Robotic surgery may be the future, but right now it’s consistently janky

The Food and Drug Administration keeps meticulous records concerning instances of medical devices, including robots, malfunctioning or acting in ways that they aren’t supposed to.

Those records are stored in the Manufacturer and User Facility Device Experience (MAUDE) database, and a team of researchers from MIT, the University of Illinois at Urbana-Champaign, and Rush University Medical Center have been digging through them to understand how medical robots have affected the field of medicine.

What they found was…distressing, to say the least.

From 2000 (when the da Vinci Surgical System was first approved by the FDA) to 2013, there have been 114 deaths directly linked to robot-assisted surgeries. The research team also found that in addition to a consistent (but low) death rate, medical robots were sometimes observed breaking or occasionally leaving pieces of themselves inside of patients.
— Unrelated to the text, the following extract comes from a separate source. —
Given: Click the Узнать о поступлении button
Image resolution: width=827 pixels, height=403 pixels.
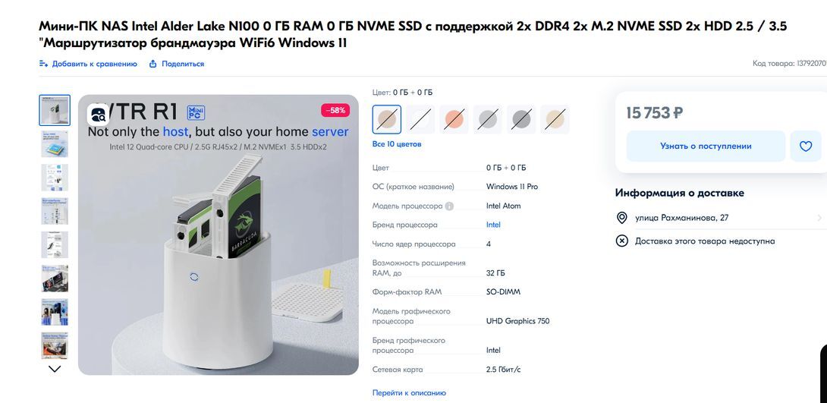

Also, there were: 193 reports of people being burned by sparks emitted by robots during surgery; 100 documented cases of robot pieces falling off and into people, 52 instances where robot arms straight up went haywire inside of people, seriously injuring them.

These figures number pale in comparison to the estimated 210,000-440,000 people who die from medical mistakes annually, and the thousands more that suffer from human error every year. Doctors and nurses leave medical equipment inside their patients, too. Still though, the study chips away at the idea that robotics make invasive surgery uniformly “better” than more traditional methods.

All things considered, instances of death and harm were fairly low, but it’s important to point out that they were consistent across 13 years. That consistency would appear to indicate that whatever technical malfunctions are causing robots to hurt people aren’t really being worked out. The possible solution? Paying more attention, say the study’s researchers.

“Adoption of advanced techniques in design and operation of robotic surgical systems may reduce these preventable incidents in the future,” they insist.